Before the presidential election, reports began to circulate that the Pentagon was planning to propose a defense spending increase of roughly $450 billion over five years. That’s in addition to the increases in the base budget already laid out in the 2009 Future Years Defense Plan.
The services have been laying the groundwork for the request for several months. Earlier this year, briefing slides showing $60 billion to $80 billion per year in new expenditures started making the rounds inside the Beltway, supported by a public campaign by conservative think tanks and politicians to establish a floor on defense spending at 4 percent of GDP.
As if that’s not bad enough, they are also looking at ways to trap Obama into increasing spending in the military:
The uniformed services are trying to lock in the next administration by creating a political cost for holding the line on defense spending. Conservative groups are hoping to ramp up defense spending as a tool to limit options for a Democratic Congress and president to pass new, and potentially costly, social programs, including health care reform.

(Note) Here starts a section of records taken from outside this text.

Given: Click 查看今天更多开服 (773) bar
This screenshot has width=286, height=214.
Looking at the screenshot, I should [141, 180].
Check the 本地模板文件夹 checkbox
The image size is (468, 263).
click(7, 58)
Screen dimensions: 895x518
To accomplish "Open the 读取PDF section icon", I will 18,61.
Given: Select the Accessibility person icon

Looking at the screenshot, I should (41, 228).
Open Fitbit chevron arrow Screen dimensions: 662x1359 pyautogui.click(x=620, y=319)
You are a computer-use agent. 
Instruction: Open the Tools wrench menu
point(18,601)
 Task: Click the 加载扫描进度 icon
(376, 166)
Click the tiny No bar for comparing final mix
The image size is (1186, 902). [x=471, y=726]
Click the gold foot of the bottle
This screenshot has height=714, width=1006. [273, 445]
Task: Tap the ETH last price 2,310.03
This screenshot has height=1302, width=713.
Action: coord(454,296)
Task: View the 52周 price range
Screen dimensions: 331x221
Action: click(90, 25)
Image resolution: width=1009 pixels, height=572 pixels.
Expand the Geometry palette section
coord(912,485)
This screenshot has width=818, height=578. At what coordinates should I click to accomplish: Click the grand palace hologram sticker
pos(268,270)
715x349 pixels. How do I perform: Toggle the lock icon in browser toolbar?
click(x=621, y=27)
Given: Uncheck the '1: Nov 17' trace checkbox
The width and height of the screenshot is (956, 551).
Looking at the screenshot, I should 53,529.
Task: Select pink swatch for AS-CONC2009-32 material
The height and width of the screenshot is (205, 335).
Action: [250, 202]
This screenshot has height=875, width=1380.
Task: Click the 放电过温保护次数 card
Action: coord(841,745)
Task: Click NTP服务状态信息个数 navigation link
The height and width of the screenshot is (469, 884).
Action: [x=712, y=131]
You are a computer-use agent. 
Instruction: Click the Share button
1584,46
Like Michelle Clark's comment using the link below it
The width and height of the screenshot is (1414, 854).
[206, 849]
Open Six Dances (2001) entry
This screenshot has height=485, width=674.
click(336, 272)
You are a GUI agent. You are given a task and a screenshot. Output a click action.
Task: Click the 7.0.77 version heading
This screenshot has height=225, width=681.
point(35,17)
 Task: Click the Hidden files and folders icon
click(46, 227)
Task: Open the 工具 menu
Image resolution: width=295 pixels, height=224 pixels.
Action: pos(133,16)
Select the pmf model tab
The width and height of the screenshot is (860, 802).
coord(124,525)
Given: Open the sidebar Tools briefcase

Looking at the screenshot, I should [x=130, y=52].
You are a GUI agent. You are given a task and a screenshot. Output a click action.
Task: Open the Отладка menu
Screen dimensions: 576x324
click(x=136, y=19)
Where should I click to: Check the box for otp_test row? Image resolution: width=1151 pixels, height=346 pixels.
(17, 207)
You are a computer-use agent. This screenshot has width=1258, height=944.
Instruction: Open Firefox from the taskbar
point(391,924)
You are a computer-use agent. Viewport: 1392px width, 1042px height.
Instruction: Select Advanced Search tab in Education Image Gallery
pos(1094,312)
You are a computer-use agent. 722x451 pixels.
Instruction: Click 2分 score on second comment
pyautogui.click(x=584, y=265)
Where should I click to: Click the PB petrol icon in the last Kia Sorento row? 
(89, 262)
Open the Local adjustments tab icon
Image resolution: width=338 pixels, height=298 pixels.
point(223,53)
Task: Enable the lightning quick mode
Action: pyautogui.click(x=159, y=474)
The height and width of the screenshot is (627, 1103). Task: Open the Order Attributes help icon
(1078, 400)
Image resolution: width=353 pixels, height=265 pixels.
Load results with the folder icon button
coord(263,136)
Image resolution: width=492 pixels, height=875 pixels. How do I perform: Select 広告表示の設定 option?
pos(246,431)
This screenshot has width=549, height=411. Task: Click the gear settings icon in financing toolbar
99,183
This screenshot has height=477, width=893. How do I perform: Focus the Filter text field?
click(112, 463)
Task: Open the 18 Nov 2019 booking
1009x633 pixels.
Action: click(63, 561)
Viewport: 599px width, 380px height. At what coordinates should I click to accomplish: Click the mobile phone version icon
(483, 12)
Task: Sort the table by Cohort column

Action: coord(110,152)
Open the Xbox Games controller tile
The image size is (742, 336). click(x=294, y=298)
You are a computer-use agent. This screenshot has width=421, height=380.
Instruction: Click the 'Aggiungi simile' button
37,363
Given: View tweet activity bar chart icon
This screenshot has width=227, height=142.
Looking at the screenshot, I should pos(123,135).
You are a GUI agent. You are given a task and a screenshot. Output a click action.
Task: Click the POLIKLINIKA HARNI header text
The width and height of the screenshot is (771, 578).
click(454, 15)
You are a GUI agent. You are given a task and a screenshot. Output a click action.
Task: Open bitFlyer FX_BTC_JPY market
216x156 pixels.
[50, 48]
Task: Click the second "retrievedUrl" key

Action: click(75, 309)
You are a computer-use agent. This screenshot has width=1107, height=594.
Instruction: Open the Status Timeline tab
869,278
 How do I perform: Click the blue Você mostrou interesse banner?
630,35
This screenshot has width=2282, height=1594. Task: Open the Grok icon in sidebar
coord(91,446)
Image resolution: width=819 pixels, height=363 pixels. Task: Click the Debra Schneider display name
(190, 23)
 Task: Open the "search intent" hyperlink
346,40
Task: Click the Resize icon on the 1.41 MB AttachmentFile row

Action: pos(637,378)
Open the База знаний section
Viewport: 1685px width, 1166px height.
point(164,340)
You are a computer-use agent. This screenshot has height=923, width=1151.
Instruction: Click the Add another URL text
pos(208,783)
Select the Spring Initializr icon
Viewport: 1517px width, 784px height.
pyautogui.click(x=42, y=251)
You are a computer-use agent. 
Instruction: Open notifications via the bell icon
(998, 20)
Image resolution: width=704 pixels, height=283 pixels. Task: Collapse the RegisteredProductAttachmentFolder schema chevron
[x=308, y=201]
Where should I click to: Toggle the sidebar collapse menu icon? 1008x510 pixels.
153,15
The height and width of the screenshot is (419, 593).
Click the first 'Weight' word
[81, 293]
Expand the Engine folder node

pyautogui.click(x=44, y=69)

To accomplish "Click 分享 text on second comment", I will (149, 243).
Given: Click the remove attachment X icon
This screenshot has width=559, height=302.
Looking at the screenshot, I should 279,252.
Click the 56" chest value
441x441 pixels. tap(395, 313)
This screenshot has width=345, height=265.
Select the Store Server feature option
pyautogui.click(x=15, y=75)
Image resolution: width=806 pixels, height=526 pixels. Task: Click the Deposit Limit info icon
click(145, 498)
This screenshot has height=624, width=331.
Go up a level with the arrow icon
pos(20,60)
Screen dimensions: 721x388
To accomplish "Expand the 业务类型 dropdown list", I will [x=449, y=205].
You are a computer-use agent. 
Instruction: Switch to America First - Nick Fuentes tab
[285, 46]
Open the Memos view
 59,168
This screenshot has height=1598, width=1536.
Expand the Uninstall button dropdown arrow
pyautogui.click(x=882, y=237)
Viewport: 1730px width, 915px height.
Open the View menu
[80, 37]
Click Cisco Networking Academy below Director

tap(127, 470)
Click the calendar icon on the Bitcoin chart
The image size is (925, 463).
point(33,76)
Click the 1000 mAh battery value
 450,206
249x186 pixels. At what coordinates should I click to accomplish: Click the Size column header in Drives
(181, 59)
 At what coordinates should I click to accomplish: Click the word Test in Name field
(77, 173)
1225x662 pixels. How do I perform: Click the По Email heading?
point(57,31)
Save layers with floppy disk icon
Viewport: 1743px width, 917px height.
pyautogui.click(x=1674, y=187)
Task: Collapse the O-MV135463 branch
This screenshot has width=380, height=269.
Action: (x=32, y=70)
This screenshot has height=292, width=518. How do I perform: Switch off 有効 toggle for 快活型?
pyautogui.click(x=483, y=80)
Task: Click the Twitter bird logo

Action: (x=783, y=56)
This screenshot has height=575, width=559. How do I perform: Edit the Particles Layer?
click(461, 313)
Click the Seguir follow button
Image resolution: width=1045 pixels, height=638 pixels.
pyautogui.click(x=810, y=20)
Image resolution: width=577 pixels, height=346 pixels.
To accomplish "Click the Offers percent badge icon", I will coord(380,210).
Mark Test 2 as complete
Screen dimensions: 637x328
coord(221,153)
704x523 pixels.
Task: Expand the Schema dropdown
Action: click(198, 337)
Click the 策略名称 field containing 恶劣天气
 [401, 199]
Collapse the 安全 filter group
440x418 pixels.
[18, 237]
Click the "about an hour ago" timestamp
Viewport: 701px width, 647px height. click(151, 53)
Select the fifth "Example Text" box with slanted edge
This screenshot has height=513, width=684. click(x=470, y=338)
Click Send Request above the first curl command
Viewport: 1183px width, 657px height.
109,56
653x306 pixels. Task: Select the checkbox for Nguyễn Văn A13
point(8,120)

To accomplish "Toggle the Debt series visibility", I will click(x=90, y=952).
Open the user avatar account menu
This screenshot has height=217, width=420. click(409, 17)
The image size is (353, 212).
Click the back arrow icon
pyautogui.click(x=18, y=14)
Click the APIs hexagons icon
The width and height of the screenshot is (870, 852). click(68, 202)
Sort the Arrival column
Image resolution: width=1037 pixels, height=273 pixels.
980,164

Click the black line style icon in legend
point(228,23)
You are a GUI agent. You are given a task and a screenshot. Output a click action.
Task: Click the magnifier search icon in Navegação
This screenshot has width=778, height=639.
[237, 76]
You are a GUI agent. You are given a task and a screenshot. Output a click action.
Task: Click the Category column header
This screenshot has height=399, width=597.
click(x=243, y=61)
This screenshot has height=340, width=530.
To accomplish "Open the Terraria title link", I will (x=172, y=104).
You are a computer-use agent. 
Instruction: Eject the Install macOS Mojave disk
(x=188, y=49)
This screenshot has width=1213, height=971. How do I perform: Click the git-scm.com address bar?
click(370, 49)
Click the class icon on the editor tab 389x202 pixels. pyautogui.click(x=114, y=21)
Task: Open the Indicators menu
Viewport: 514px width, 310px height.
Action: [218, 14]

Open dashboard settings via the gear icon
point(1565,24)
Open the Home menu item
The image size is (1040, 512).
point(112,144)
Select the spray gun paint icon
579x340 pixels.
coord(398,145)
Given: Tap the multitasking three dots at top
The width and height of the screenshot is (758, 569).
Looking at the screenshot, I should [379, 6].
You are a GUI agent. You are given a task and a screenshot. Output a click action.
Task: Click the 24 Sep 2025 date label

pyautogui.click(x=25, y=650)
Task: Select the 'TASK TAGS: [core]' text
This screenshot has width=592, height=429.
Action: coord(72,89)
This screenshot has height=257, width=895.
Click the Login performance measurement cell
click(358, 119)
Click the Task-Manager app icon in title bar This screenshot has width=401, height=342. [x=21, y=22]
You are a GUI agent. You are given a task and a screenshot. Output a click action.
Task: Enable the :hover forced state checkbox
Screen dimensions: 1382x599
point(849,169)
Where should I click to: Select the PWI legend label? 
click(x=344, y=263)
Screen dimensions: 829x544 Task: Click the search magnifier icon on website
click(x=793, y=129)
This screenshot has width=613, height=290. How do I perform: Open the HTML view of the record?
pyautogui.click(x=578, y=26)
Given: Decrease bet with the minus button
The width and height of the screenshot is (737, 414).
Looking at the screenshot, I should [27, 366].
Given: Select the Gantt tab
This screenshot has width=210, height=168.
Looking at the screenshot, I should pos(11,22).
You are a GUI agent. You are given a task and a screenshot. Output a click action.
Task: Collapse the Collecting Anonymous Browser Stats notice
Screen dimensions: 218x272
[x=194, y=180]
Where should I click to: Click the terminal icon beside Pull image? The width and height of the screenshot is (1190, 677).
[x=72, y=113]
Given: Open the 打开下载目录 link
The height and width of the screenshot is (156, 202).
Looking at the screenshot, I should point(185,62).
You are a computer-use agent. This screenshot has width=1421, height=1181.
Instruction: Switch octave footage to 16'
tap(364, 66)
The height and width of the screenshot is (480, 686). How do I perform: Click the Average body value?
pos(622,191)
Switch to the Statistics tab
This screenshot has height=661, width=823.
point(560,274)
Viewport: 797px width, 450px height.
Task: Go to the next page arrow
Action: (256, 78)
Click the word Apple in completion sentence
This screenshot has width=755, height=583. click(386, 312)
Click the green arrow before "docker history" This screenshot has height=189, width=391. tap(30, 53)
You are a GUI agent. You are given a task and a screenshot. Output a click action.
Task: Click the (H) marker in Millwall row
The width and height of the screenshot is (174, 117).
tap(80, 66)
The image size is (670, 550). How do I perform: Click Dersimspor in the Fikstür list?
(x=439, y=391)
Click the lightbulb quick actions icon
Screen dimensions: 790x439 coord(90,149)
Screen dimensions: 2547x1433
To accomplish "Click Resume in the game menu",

They also like the idea of creating an unrealistically high baseline of expectations for defense spending that will allow them to claim President Obama has cut defense spending.
I thought the President was the commander in chief and that this government was by the people, of which the military is part of? It’s time to get our military spending under control. We spend about ten times more than any other military in the world and our economy is in serious trouble. We need to really rethink how we do things instead of throwing away money that can go to much better use.